Check if a binding name is a KV cache tensor.

Parameters:: bindingName – The tensor binding name to check
Returns:: True if the binding is a KV cache tensor

inline std::string formatDeepstackFeaturesName(int32_t layerIdx)#

Format deepstack features binding name for a specific layer.

Parameters:: layerIdx – The layer index
Returns:: Formatted binding name like “deepstack_features_0”

inline std::string formatDeepstackEmbedsName(int32_t embedIdx)#

Format deepstack embeddings binding name for a specific index.
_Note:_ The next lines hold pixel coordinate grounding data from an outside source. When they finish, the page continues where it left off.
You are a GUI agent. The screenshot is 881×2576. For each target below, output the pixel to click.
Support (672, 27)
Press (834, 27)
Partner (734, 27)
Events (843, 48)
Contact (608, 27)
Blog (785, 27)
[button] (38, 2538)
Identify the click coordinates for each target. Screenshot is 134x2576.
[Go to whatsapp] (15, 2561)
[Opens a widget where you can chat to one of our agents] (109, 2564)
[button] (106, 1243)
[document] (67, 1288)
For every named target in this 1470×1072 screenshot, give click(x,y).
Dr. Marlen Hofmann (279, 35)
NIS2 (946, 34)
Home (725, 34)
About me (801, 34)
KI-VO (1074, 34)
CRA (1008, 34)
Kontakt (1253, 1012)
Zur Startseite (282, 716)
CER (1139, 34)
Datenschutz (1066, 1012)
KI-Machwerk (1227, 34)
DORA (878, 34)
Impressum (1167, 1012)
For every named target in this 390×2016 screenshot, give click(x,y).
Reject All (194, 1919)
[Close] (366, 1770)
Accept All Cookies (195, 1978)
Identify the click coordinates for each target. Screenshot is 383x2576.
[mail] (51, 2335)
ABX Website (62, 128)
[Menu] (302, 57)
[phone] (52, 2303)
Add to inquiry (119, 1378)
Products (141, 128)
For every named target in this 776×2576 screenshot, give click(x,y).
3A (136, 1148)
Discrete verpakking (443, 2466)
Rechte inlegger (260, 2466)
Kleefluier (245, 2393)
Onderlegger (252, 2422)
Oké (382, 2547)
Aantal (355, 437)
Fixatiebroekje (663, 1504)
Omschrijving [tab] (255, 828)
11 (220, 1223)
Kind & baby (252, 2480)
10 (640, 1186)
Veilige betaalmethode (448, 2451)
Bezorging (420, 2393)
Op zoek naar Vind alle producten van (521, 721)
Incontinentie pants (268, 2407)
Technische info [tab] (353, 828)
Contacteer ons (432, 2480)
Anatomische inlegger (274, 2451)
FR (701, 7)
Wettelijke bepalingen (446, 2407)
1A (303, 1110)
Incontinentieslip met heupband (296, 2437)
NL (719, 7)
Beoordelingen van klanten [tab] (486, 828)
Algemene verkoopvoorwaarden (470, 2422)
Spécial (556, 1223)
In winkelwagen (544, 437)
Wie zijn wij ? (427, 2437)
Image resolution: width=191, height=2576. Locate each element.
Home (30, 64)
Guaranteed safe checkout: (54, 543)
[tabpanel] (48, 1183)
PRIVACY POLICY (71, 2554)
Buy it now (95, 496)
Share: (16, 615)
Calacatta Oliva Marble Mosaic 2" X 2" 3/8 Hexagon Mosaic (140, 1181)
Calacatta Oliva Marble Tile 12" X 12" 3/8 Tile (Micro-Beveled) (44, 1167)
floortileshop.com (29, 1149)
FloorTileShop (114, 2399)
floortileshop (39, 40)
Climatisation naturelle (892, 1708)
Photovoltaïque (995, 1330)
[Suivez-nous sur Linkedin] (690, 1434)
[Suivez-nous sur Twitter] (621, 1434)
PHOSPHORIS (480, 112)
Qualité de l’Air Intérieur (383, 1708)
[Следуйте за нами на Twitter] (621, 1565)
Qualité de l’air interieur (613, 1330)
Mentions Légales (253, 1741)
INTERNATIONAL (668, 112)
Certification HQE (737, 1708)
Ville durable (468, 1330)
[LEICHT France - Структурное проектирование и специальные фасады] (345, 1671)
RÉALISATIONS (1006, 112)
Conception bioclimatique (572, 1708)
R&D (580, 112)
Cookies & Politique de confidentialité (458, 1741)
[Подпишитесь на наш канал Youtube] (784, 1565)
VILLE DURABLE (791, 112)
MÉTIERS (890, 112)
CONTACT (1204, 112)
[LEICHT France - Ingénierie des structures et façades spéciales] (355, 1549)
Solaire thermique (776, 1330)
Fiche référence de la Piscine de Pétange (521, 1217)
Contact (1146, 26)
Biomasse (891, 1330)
Parameters:: embedIdx – The embedding index (0, 1, or 2 for Qwen3VL)
Returns:: Formatted binding name like “deepstack_embeds_0”

inline std::string formatPleTokenEmbedsName(int32_t layerIdx)#

Format Gemma4 PLE token embedding input binding name.

Parameters:: layerIdx – The decoder layer index
Returns:: Formatted binding name like “ple_token_embeds_0”

namespace binding_names#

Unified tensor binding names for TensorRT engines.

This namespace provides a centralized location for all tensor binding names used across both the builder and runtime components to ensure consistency and avoid duplication.